*INSTRUCTIONS TO FOLLOW*: Copy out the lines starting at the one containing "Viewport: 703px width, 491px" and ending at the one containing "coord(321,200)", with both of those lines included.

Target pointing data

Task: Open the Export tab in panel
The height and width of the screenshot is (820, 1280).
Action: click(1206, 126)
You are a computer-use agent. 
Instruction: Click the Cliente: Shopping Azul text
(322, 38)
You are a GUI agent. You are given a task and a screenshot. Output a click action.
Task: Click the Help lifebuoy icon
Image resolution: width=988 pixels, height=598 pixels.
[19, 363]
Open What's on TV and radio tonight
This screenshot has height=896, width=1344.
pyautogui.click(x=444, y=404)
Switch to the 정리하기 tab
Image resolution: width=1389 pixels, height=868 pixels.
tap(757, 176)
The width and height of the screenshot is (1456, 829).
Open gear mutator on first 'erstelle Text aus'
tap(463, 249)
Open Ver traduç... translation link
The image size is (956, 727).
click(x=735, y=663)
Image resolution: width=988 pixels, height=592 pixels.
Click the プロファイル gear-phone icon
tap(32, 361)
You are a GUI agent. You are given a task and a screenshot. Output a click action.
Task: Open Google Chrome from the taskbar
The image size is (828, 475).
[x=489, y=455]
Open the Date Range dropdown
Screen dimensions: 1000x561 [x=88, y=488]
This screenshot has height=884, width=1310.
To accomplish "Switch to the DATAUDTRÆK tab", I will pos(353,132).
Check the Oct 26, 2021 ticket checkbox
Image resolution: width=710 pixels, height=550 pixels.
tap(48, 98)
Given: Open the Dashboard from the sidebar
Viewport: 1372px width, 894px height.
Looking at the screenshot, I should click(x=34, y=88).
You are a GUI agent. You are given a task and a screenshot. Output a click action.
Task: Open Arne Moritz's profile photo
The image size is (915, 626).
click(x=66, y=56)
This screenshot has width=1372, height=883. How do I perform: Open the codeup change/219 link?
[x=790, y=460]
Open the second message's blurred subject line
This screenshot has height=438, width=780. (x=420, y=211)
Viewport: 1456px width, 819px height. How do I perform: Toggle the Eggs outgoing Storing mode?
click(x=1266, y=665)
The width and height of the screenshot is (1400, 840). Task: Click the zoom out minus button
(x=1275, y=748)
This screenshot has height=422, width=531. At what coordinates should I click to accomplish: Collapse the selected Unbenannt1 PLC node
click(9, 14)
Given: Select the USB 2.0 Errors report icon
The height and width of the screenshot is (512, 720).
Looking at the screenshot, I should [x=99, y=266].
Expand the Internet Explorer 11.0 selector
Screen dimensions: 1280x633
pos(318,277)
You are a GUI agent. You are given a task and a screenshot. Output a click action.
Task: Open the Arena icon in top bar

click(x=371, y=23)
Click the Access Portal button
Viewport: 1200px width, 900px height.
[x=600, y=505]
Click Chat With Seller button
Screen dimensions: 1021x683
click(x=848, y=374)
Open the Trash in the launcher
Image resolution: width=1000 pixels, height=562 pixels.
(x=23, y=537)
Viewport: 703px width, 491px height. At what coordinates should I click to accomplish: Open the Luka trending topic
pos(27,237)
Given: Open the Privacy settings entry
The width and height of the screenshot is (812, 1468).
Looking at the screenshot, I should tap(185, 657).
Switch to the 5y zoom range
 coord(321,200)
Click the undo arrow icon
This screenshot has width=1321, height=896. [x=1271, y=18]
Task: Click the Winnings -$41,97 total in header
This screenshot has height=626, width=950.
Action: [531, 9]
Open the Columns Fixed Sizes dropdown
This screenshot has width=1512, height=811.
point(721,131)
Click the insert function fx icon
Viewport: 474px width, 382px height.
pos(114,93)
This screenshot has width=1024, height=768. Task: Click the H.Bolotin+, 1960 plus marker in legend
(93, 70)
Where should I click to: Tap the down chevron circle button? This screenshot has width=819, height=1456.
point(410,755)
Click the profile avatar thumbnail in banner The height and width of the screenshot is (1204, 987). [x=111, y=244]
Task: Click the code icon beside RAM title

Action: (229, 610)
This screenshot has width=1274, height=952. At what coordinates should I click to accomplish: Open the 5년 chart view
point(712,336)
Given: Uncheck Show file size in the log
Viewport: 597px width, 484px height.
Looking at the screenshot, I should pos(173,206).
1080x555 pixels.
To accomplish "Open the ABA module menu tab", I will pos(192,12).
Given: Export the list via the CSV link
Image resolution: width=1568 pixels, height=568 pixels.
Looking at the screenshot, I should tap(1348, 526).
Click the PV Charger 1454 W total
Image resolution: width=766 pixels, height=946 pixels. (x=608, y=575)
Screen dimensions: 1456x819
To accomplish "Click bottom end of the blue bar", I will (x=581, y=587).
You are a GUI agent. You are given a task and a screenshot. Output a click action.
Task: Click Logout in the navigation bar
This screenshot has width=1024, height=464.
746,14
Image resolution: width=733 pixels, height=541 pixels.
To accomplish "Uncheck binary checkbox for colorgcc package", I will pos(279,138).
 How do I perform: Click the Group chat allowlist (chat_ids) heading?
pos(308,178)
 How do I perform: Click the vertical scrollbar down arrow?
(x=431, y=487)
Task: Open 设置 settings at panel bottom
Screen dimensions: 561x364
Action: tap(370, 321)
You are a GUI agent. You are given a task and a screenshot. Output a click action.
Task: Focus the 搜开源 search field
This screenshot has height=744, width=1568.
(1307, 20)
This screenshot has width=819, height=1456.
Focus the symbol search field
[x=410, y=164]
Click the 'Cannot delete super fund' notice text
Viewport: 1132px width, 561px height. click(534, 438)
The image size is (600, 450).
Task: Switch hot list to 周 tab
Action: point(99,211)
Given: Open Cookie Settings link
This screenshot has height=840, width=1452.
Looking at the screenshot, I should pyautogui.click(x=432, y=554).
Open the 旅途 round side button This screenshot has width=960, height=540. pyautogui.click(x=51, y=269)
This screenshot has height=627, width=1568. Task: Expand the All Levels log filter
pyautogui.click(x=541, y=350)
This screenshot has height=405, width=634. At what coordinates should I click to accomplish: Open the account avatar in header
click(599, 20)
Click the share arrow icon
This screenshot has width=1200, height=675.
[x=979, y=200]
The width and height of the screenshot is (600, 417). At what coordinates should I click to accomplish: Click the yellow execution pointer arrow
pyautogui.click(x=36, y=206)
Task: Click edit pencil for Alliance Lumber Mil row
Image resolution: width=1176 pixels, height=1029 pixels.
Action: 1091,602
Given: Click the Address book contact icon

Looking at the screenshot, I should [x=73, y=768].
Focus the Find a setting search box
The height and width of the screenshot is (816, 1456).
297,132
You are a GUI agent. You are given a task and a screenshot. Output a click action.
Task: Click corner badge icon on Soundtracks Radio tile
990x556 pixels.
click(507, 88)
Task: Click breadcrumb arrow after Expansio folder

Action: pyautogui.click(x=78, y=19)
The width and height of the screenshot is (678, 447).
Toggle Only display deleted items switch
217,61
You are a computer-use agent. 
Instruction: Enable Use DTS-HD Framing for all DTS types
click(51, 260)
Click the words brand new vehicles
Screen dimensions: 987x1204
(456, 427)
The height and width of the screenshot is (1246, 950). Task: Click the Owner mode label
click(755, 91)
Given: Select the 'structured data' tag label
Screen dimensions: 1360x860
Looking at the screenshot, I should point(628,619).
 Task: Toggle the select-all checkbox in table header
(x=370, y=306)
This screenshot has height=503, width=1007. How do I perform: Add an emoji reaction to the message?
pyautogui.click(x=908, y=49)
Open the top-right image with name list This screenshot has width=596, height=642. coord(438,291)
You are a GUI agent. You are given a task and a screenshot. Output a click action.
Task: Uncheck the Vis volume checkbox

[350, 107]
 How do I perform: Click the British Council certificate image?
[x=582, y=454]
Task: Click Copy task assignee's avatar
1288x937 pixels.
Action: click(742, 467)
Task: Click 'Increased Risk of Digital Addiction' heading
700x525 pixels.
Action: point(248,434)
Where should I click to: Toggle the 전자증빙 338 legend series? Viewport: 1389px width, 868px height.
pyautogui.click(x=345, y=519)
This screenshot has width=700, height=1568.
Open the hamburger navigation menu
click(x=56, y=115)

*THE RESPONSE*:
Viewport: 703px width, 491px height. At what coordinates should I click to accomplish: Open the Luka trending topic
pos(27,237)
Given: Open the Privacy settings entry
The width and height of the screenshot is (812, 1468).
Looking at the screenshot, I should tap(185, 657).
Switch to the 5y zoom range
 coord(321,200)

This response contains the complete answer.